■ **PROBLEM 1**: Reproduce the passage of the Pennsylvania CHIP article between "A Senate committee" and "gender confirmation-related services.", inclusive.
■ **PROBLEM 2**: Extend the article on Pennsylvania's CHIP bill past its last sentence.

TEXT Start Marker

A pediatrician shines a light into a child's mouth during an exam.
Eric Risberg
/
AP
Pediatrician Nelson Branco examines 6-year-old Julien Voy during a medical checkup at the Tamalpais Pediatrics clinic Friday, Feb. 6, 2015, in Calif.

A Senate committee has moved a bill to reauthorize Pennsylvania’s Children’s Health Insurance Program—or CHIP.

CHIP has existed for decades in Pennsylvania. But this time, the bill is controversial. It includes a component that would prohibit the state from insuring transgender kids’ transition surgeries and related needs, like counseling.

In August 2016, the commonwealth’s longstanding policy to not cover reassignment surgeries and associated services changed, when the Obama administration issued a rule saying Medicaid and CHIP couldn’t exclude or limit coverage for gender confirmation-related services.

But the Trump administration stopped enforcing that rule. And now state lawmakers have to decide whether coverage should continue.

TEXT End Marker
RECORD EXTRACTS Start Marker

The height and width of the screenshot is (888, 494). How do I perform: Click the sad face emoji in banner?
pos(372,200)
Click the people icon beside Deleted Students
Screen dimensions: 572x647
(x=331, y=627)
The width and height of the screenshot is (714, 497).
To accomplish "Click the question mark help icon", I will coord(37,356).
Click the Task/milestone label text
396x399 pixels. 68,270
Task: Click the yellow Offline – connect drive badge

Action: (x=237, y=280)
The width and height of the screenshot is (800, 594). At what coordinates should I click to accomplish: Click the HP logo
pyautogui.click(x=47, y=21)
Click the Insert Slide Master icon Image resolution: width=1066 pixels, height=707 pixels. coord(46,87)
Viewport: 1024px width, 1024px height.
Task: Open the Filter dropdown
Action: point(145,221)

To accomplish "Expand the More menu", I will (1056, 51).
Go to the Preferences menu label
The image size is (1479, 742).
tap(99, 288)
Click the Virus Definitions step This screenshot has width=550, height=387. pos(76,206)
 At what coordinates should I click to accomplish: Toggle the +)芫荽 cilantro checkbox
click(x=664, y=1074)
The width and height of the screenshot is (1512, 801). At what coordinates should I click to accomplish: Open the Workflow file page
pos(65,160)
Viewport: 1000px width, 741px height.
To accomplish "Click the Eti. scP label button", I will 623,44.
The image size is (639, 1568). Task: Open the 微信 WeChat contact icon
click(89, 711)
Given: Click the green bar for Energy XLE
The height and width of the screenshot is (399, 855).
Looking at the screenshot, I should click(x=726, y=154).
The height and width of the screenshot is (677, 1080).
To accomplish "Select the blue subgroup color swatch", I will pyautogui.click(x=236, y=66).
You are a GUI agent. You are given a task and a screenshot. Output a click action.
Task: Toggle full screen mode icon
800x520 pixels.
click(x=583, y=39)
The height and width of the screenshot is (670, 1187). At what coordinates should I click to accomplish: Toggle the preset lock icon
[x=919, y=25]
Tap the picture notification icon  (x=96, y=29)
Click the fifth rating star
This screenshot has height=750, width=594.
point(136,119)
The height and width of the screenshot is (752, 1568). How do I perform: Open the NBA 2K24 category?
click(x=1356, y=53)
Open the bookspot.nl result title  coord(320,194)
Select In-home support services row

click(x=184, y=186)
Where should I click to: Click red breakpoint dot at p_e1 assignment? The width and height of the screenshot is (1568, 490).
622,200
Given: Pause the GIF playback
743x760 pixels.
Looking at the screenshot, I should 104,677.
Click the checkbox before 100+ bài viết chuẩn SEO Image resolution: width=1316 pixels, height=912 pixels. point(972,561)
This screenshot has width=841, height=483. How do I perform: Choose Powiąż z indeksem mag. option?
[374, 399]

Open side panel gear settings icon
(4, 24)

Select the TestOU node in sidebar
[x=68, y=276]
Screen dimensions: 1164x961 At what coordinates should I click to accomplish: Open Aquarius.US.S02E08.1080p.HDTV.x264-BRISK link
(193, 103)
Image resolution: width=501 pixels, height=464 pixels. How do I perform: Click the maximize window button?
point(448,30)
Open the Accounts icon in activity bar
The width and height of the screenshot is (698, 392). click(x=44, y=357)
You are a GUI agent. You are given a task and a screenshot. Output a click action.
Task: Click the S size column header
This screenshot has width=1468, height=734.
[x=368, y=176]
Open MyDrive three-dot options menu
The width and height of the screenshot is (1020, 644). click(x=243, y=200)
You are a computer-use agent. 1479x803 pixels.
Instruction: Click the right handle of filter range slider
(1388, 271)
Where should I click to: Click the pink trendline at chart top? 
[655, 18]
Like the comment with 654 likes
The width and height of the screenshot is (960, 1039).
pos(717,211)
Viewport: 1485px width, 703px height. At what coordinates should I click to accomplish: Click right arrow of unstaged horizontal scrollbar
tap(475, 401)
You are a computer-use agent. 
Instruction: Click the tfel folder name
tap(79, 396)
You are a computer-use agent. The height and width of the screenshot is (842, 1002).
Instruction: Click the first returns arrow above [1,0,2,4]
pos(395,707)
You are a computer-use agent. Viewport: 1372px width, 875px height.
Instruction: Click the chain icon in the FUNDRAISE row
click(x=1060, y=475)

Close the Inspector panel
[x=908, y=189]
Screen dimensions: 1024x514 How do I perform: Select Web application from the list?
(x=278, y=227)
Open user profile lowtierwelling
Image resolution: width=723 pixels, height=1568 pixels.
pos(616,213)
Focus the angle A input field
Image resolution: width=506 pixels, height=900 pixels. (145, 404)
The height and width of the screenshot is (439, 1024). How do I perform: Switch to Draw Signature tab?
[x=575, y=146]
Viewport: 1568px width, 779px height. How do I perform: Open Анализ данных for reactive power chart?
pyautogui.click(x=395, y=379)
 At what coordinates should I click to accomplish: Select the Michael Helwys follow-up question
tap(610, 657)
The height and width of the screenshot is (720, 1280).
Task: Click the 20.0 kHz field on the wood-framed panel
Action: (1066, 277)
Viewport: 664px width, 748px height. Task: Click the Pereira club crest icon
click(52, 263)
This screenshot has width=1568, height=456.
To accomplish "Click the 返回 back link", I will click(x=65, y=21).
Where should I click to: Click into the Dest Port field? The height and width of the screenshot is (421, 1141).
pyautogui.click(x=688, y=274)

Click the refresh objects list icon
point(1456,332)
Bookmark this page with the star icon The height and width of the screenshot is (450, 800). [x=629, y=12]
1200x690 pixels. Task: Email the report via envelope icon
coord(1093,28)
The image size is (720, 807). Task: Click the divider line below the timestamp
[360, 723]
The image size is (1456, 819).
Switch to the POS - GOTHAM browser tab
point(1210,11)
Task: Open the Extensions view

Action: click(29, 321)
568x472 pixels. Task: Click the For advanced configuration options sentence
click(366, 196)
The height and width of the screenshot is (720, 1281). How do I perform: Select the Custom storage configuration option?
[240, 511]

RECORD EXTRACTS End Marker

■ **TASK ANSWER 1**:
A Senate committee has moved a bill to reauthorize Pennsylvania’s Children’s Health Insurance Program—or CHIP.

CHIP has existed for decades in Pennsylvania. But this time, the bill is controversial. It includes a component that would prohibit the state from insuring transgender kids’ transition surgeries and related needs, like counseling.

In August 2016, the commonwealth’s longstanding policy to not cover reassignment surgeries and associated services changed, when the Obama administration issued a rule saying Medicaid and CHIP couldn’t exclude or limit coverage for gender confirmation-related services.

■ **TASK ANSWER 2**:
Senate Democratic Appropriations Chair Vince Hughes said right now, he’s focused on making sure CHIP reauthorization isn’t affected.

“Potentially we could be disrupted by something I think is completely unnecessary and clearly, clearly, has discriminatory aspects to it,” he said.

The component of the bill being debated is an amendment introduced by Armstrong County Republican Donald White, who said in a statement that it’s “inappropriate” for the CHIP program’s “limited resources to be used for sex change procedures.”

Casey Long, legislative director for Senate President Pro Tempore Joe Scarnati, who supports the amendment, estimated that services for transgender minors cost about $200,000 annually.

“We do not believe that the administration has the authority to require that coverage, when we currently have state regulations in place that prohibit that sort of coverage,” he said.

Pennsylvania spent over $56 million state dollars on CHIP last year, and over $535 million total.

CHIP Reauthorization has to happen by the end of the year, or the program will expire.

A spokesman for Governor Tom Wolf said he strongly opposes White’s amendment, and added that “Republicans in Washington and Harrisburg should stop playing politics with children and their families and the general assembly should send the Governor a clean CHIP re-authorization.”